Poinformowano także na temat nowego rozkładu lotów obowiązującego w lotnisku w Mińsku. "Pokazuje on oszałamiającą liczbę 57 lotów tygodniowo na Bliski Wschód, w tym do tak egzotycznych miejsc jak Erbil w północnym Iraku, Damaszek w ogarniętej wojną domową Syrii i Ras Al-Chajma w najbiedniejszym z Emiratów Arabskich" - czytamy w Bild.

Ponadto Turkish Airlines lata dwukrotnie w ciągu doby ze Stambułu do Mińska, zaś Aerofłot czterokrotnie pokonuje trasę z Moskwy do stolicy Białorusi.

Na początku października polski MSZ Zbigniew Rau spotkał się ze swoim tureckim odpowiednikiem Mevlutem Cavusuoglu. W trakcie spotkania zadeklarowali oni współpracę sił wywiadowczych obydwu państw w celu przeciwdziałania nielegalnej migracji z krajów arabskich na Białoruś - więcej czytaj tutaj. Omówione wyżej doniesienia Bild pozwalają jednak przypuszczać, że ustalenia październikowego spotkania obowiązują jedynie na papierze.

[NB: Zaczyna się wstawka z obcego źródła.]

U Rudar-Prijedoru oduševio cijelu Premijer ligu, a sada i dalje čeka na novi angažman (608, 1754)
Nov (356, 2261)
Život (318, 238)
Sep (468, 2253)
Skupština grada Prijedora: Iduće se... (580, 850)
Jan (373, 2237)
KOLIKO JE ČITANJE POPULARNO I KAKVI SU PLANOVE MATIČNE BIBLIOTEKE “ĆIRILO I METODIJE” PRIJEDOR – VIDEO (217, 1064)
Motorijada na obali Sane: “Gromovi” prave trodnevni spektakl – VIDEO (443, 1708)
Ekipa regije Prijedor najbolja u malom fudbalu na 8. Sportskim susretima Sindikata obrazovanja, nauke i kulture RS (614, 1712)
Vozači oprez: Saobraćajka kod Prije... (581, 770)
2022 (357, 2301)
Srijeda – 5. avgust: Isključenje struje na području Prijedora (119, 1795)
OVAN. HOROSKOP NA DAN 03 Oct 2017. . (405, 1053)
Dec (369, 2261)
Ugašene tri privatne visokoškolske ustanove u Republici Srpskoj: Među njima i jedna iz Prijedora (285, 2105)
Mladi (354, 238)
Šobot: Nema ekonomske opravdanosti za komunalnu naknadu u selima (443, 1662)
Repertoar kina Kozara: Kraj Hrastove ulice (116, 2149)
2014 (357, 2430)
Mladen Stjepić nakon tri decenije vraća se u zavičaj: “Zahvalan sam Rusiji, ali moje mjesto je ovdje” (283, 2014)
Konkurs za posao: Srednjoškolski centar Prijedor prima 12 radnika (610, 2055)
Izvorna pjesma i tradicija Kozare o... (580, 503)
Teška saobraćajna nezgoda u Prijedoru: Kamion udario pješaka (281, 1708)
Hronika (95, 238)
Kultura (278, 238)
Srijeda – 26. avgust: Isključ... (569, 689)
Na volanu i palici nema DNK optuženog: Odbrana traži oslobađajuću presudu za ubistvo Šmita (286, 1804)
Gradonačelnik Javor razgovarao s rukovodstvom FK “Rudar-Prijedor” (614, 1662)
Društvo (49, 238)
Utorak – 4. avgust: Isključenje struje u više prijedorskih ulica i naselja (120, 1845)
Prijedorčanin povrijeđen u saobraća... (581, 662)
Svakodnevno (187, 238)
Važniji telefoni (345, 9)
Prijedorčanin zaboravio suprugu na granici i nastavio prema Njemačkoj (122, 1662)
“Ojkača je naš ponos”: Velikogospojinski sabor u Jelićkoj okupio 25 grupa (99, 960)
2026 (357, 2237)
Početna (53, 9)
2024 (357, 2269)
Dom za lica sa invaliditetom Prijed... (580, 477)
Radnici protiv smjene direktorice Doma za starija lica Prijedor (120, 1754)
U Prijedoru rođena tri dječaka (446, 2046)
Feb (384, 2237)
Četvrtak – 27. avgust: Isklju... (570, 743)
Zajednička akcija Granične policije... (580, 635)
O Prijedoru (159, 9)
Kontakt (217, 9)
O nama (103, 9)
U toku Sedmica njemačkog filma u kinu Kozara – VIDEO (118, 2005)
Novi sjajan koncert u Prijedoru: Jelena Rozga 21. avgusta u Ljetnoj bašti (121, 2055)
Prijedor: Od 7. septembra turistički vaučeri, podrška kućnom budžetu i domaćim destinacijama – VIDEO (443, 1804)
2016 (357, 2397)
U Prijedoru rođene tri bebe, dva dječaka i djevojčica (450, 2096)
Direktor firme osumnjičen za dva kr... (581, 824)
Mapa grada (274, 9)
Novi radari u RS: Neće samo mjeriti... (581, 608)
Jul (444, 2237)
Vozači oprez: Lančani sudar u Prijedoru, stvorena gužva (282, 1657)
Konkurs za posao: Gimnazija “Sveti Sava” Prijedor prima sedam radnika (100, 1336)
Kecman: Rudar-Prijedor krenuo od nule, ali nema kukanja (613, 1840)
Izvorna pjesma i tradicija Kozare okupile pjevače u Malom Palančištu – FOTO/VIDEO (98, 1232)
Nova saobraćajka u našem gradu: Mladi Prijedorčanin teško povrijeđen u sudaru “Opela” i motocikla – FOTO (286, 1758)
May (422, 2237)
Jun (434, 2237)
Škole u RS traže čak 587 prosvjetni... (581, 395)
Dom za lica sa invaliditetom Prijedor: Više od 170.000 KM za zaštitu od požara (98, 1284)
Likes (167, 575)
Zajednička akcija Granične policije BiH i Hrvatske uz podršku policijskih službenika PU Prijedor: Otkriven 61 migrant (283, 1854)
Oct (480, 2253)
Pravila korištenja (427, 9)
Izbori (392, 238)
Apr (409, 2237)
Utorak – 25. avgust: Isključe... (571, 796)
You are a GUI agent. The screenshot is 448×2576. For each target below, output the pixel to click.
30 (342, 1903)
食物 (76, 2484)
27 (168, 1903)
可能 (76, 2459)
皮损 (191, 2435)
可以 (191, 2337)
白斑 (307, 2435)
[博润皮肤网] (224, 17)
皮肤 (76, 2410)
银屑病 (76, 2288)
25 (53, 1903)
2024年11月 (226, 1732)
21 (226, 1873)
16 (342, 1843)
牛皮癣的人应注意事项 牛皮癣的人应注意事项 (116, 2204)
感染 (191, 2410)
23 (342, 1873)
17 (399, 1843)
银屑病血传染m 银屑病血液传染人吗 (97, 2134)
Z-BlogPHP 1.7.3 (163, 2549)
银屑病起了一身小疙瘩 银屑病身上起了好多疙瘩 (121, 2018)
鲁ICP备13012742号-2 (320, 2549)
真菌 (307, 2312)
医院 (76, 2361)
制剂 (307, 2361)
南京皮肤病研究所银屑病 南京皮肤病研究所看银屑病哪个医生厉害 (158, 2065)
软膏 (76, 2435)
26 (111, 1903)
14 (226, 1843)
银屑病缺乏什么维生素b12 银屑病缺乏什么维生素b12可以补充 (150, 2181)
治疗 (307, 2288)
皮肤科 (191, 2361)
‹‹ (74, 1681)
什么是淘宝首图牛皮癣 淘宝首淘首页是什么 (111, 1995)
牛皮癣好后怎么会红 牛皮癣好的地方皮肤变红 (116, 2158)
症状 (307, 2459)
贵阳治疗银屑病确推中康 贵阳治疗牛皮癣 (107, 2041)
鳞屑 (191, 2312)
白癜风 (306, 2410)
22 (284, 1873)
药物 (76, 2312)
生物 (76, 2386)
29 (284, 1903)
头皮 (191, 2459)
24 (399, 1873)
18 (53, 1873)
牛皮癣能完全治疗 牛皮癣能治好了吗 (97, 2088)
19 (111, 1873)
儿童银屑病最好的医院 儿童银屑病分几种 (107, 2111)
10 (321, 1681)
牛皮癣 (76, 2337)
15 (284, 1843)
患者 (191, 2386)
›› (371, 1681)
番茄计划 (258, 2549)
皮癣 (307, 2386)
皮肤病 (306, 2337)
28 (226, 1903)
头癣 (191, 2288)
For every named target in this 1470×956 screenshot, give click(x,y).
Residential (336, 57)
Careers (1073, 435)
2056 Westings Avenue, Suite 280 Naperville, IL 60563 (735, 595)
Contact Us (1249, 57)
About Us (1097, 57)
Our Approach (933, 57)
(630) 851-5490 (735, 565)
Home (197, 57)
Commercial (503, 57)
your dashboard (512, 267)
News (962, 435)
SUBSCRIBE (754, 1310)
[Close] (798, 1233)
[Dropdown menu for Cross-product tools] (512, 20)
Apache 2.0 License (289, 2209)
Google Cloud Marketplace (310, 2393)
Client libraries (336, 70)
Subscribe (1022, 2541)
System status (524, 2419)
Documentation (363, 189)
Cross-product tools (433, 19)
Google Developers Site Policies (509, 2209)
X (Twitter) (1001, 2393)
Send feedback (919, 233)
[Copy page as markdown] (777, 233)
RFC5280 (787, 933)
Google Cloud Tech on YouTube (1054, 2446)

Z kolei rosyjski minister spraw zagranicznych Siergiej Ławrow stwierdził, że Unia Europejska powinna poczuć się do odpowiedzialności za swoje działania w związku z migracyjnym kryzysem m. in. na granicy polsko-białoruskiej i pomóc Białorusi, tak jak niegdyś Turcji, w uporaniu się z problemem napływu migrantów.

W 2015 roku Recep Tayyip Erdogan skutecznie wymusił na Europie płatności ogromnych sum pieniężnych w zamian za zatrzymanie w Turcji uchodźców z Syrii i Iraku, którzy uciekali ze swoich krajów w związku z rozrostem potęgi Państwa Islamskiego. Tureckie społeczeństwo, początkowo nieoponujące przeciwko przyjęciu muzułmańskich braci w wierze, obecnie ma dość obecności Syryjczyków i Irakijczyków, zwłaszcza w południowych regionach Turcji.